WHAT NEEDS TO BE DONE: Can you quote the lines below exactly, starting at the line with "Milf (255, 87)" and going through the last one?

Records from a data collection
⟨

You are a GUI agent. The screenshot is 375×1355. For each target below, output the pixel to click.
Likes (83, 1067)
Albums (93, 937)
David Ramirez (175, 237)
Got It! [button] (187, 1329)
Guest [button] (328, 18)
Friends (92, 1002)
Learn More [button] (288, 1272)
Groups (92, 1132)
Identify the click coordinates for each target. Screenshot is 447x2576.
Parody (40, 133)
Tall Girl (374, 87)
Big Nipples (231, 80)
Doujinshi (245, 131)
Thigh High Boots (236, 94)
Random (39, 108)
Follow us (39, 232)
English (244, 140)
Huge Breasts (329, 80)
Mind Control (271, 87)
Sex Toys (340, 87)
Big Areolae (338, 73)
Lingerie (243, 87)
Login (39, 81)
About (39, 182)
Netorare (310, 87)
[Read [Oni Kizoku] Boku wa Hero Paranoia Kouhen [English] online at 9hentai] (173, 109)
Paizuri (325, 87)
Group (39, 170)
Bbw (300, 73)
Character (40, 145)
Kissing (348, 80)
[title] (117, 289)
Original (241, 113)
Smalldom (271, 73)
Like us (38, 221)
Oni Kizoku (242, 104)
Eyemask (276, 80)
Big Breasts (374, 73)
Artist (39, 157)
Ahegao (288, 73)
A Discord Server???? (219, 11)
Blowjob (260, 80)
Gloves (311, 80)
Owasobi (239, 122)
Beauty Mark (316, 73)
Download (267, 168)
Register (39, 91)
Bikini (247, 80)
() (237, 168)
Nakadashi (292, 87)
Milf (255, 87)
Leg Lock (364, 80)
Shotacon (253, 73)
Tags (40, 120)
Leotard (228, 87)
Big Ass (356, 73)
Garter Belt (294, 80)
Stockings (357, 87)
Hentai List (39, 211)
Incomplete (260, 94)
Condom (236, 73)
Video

⟩

OUTPUT BELOW:
Milf (255, 87)
Leg Lock (364, 80)
Shotacon (253, 73)
Tags (40, 120)
Leotard (228, 87)
Big Ass (356, 73)
Garter Belt (294, 80)
Stockings (357, 87)
Hentai List (39, 211)
Incomplete (260, 94)
Condom (236, 73)
Video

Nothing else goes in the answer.